Kinder- und Jugendpsychiatrie und -psychotherapie: Arbeiten im Interdisziplinären Team

Das Zentrum für ambulante Kinder- und Jugendpsychiatrie und -psychotherapie (ZAP) gehört zu den rund 720 Kinder- und jugendpsychiatrischen Praxen in Deutschland, die sozialpsychiatrisch arbeiten.

Das ZAP gehört zu den rund 720 Kinder- und jugendpsychiatrischen Praxen in Deutschland, die sozialpsychiatrisch arbeiten. | Foto: Shootingankauf/Fotolia.com

Neo gehört zum Team. Denn es braucht viele Helfer, um junge Patienten in ihrer psychischen, sozialen und biologischen Situation zu erfassen, ihre Entwicklungsressourcen zu stärken und ihnen so einen guten Start ins Leben zu ermöglichen. Eine Drei-Minuten-Medizin ist die Kinder- und Jugendpsychiatrie und -psychotherapie nicht.

Wer an der Eingangstür der Praxisgemeinschaft Maria Rebmann & Dr.

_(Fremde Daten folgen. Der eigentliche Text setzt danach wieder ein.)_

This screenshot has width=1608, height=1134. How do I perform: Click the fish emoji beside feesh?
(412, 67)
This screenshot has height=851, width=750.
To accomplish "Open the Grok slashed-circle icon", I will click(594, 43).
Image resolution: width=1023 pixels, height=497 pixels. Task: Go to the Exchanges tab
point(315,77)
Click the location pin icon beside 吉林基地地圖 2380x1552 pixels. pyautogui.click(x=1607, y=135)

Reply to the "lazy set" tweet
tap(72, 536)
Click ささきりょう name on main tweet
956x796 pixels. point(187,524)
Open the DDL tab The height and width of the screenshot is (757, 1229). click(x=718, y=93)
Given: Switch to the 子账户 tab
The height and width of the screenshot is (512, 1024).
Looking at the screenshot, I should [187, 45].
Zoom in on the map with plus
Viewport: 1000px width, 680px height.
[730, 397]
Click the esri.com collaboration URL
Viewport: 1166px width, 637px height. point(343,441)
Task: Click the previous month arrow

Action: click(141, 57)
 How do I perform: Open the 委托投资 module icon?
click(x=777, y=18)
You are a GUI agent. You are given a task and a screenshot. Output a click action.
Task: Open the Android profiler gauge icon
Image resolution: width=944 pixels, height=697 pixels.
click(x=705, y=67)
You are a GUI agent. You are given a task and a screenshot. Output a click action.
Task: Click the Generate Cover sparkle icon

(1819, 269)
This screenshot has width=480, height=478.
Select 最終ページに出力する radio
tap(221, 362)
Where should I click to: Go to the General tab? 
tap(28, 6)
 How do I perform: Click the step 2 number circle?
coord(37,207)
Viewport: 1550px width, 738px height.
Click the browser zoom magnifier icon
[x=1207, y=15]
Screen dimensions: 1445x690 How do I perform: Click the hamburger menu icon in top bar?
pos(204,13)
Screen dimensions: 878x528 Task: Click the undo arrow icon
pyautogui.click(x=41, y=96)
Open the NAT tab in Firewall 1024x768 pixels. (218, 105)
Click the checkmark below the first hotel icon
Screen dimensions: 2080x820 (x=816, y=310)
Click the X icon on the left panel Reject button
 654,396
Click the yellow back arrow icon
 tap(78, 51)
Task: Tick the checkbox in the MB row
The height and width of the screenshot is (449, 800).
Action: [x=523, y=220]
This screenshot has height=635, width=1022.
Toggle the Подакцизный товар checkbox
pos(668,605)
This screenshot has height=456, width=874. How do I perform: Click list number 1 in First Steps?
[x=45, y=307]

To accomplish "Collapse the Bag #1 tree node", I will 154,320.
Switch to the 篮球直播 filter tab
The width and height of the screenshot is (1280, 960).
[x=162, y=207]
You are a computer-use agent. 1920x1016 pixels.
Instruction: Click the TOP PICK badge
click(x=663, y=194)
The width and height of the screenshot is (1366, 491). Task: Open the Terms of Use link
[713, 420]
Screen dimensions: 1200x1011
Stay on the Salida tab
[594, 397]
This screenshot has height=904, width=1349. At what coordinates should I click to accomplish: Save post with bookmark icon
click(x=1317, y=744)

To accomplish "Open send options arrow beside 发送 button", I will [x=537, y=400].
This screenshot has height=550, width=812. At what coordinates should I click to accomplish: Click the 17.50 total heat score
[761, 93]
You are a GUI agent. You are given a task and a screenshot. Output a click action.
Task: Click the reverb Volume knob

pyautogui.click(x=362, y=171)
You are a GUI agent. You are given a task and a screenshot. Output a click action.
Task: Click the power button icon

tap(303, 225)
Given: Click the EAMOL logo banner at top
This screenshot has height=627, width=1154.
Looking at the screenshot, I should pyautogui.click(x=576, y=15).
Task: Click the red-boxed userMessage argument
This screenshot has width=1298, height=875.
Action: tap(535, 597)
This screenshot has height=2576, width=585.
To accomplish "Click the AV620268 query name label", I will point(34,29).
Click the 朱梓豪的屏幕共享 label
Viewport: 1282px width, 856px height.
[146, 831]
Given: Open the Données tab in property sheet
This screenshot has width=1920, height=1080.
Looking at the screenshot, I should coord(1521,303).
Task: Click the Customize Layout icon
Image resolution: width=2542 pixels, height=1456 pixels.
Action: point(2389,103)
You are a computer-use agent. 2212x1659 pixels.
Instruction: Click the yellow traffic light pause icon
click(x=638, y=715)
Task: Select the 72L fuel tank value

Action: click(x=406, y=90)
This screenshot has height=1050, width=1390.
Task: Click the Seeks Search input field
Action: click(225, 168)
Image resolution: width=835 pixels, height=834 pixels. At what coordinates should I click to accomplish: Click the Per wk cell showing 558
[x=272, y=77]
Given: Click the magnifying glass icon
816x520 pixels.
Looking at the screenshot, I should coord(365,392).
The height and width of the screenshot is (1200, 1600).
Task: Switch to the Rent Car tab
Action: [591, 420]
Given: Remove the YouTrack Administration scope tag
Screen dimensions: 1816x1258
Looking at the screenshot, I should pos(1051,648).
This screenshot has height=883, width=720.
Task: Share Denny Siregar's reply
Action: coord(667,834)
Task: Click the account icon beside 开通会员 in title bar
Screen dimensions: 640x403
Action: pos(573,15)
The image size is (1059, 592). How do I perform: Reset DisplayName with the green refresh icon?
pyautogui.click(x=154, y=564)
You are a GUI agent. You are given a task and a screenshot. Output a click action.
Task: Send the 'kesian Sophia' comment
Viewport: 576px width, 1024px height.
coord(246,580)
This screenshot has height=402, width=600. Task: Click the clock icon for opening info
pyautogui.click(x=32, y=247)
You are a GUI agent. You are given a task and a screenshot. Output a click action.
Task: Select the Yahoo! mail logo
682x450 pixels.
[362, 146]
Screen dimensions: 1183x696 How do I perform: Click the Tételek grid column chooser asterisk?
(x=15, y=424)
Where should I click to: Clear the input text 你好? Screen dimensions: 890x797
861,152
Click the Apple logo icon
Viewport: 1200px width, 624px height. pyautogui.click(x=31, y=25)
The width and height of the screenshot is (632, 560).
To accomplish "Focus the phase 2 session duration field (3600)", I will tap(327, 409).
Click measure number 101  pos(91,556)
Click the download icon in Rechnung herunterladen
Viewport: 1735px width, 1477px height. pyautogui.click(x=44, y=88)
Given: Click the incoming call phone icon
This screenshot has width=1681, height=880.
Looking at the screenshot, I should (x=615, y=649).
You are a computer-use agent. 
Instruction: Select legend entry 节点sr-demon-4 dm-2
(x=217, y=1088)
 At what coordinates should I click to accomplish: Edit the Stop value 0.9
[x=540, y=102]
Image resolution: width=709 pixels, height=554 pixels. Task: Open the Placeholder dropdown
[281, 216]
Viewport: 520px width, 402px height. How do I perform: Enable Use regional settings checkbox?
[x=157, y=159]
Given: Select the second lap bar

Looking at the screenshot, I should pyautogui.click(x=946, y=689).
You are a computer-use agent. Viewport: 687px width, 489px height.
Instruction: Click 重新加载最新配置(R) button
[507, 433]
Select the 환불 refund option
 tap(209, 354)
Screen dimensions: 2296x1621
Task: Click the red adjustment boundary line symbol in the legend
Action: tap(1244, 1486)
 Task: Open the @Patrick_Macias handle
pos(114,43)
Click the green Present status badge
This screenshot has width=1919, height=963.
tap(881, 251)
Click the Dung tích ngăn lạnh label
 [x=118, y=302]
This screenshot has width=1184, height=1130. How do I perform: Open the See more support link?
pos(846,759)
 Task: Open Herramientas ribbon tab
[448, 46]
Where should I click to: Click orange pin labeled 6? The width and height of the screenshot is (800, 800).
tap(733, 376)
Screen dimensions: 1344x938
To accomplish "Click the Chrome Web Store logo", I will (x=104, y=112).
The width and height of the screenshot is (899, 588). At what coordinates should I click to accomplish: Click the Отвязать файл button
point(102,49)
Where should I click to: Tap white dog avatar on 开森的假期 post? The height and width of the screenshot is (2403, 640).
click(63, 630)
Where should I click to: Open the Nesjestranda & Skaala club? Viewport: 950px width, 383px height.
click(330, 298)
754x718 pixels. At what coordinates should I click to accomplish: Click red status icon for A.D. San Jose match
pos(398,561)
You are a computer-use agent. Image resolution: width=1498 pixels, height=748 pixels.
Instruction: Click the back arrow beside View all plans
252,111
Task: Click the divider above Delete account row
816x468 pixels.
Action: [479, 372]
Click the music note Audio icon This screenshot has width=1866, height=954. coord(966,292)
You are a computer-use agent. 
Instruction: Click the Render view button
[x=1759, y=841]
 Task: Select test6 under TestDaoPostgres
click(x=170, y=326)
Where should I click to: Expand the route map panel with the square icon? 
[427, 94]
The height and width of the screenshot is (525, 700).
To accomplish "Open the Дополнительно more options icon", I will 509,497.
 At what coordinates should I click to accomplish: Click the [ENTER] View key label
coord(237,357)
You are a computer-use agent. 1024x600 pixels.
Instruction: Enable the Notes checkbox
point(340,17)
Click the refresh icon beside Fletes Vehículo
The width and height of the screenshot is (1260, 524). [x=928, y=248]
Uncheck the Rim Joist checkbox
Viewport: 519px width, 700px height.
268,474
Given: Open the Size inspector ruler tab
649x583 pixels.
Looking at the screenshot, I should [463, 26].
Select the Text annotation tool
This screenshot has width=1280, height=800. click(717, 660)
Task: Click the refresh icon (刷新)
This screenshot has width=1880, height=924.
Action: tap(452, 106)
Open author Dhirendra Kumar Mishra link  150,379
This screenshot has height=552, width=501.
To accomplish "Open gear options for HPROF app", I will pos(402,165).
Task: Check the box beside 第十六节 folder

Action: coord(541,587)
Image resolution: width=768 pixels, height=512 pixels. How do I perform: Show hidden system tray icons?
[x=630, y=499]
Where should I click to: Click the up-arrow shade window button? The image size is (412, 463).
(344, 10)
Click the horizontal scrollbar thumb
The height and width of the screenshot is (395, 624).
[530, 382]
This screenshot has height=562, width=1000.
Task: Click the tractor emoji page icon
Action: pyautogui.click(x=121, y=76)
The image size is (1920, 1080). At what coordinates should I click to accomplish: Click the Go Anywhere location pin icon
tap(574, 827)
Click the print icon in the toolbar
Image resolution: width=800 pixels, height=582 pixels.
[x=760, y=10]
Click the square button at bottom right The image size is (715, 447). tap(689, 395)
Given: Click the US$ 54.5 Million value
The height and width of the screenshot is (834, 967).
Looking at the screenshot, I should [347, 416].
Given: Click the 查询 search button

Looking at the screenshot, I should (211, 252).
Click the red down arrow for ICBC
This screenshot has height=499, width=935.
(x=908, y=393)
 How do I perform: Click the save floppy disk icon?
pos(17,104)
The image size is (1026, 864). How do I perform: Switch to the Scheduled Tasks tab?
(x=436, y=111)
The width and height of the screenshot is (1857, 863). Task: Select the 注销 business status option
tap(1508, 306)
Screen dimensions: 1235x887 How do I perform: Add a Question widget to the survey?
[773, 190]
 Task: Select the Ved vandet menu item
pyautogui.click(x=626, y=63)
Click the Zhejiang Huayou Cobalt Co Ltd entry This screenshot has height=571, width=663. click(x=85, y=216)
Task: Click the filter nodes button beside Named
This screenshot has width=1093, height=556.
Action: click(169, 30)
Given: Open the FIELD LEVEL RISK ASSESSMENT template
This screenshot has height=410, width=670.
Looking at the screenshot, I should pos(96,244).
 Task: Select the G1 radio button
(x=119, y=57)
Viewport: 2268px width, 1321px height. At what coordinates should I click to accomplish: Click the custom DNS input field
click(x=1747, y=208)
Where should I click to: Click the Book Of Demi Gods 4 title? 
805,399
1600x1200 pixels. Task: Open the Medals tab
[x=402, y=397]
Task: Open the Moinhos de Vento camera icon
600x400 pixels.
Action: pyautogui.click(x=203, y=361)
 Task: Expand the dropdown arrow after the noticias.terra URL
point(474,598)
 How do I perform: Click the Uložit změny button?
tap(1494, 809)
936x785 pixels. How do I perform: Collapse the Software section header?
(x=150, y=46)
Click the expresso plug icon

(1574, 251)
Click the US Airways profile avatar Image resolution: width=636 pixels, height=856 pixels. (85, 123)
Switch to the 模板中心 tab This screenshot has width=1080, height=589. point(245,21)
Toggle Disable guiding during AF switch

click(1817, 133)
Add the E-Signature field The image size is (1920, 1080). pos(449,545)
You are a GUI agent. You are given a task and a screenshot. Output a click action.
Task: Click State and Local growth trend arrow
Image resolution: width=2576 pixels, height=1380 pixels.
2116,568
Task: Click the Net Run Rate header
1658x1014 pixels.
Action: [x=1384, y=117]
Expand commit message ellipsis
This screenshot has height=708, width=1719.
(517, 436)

Gundolf Berg klingelt, der stutzt zunächst. Prominent hängt dort das Bild eines Hundes. Was steht darunter? Vielleicht „Hier wache ich?“ – schließlich befindet sich die Praxis im achten Stock eines der beiden Bonifatiustürme in der Mainzer Innenstadt, zentral gelegen in der Nähe des Bahnhofs. Aber der Hund sieht nett aus, er lacht irgendwie, gar nicht wie ein Wachhund – es ist ein Golden Retriever.

„Nein, ein Wachhund ist Neo nicht“, sagt Dr. med. Gundolf Berg, einer der beiden Praxisinhaber und lacht. Als Therapiehund ist er vielmehr im weitesten Sinne ein Teammitglied im Zentrum für ambulante Kinder- und Jugendpsychiatrie und -psychotherapie, kurz ZAP.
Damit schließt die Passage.